◆ To do ◆
• a. Update the interview with Alexandria Barnes by giving the passage between "The idea came" and "this was real.", inclusive, again with "colleagues" changed to "coworkers".
• b. In the interview with Alexandria Barnes, which federal agencies does she say she communicated for during national crises?

◆ Page text ◆

We’re excited to introduce you to the always interesting and insightful Alexandria Barnes. We hope you’ll enjoy our conversation with Alexandria below.
Alexandria, thanks for taking the time to share your stories with us today We’d love to have you retell us the story behind how you came up with the idea for your business, I think our audience would really enjoy hearing the backstory.
The idea came from two former government colleagues who retired and asked me to help them brand themselves. I was genuinely surprised they would pay me for it. But I delivered, and watching them use the work immediately is what told me this was real.
What made it emotional is that the idea found me at one of the hardest moments of my career. In late spring 2025, I left my director role on my own terms, but not necessarily on my own timeline. It was painful. I grieved for months. I was applying for private sector jobs while trying to figure out what came next. And in the middle of all of that, these two colleagues showed up and reminded me what I was actually worth.
The confidence to call it a business came from knowing what I had built over nearly 15 years. I produced TV newscasts in Dallas where every word had to land or the audience changed the channel. I communicated during national crises at FEMA, the FDA, and the Federal Highway Administration, knowing the wrong words had real consequences. I had done narrative work at scale, for millions of viewers and at the highest levels of government. That is not something that gets replicated easily.
What excited me most was the gap I kept seeing. Founders, mission-driven organizations, and purpose-led brands who knew their message matters but have no infrastructure around them to shape it. Not many people are doing this work at the level I bring it, especially in a world where everyone is asking “how are you different than AI?” My answer is that I listen for what someone says in passing and tell them, stop. That is your headline. That is your narrative. That is the problem AB Narrative Studio exists to solve.

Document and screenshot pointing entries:
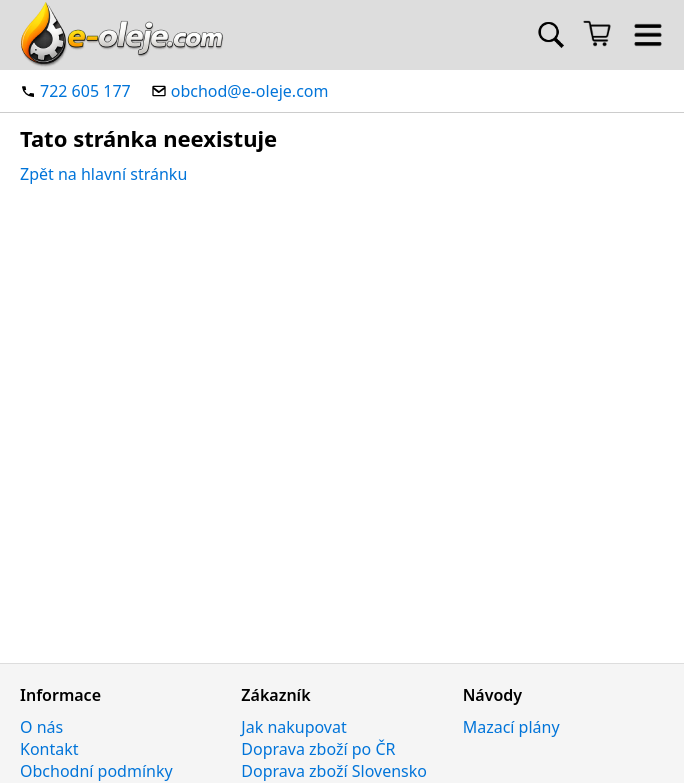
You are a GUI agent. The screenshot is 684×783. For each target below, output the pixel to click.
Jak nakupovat (293, 727)
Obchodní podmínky (96, 771)
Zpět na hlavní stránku (103, 174)
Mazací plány (511, 727)
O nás (41, 727)
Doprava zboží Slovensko (334, 771)
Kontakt (49, 749)
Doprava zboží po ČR (318, 749)
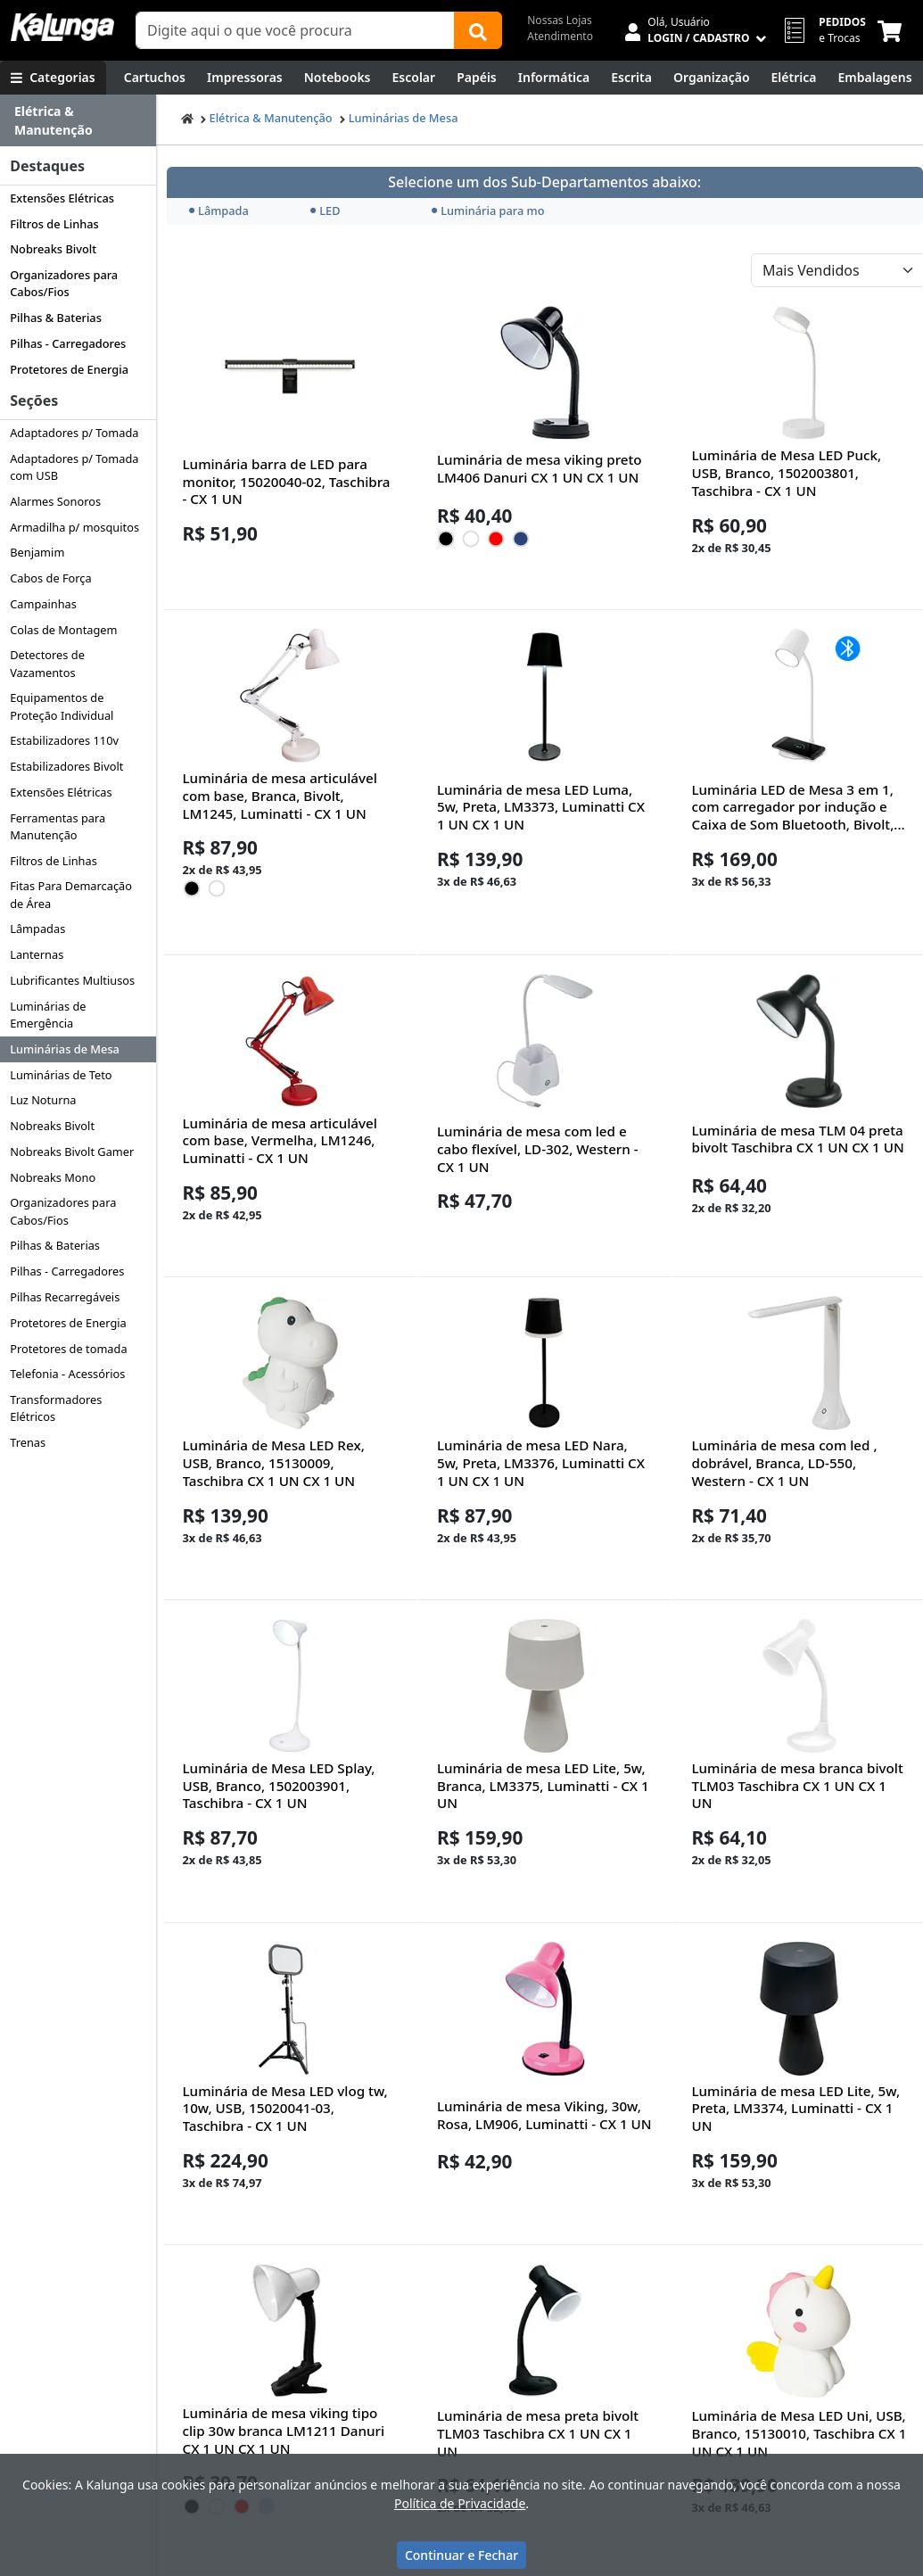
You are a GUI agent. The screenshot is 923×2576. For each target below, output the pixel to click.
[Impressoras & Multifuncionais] (244, 78)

◆ Responses ◆
• a.
The idea came from two former government coworkers who retired and asked me to help them brand themselves. I was genuinely surprised they would pay me for it. But I delivered, and watching them use the work immediately is what told me this was real.

• b. FEMA, the FDA, and the Federal Highway Administration.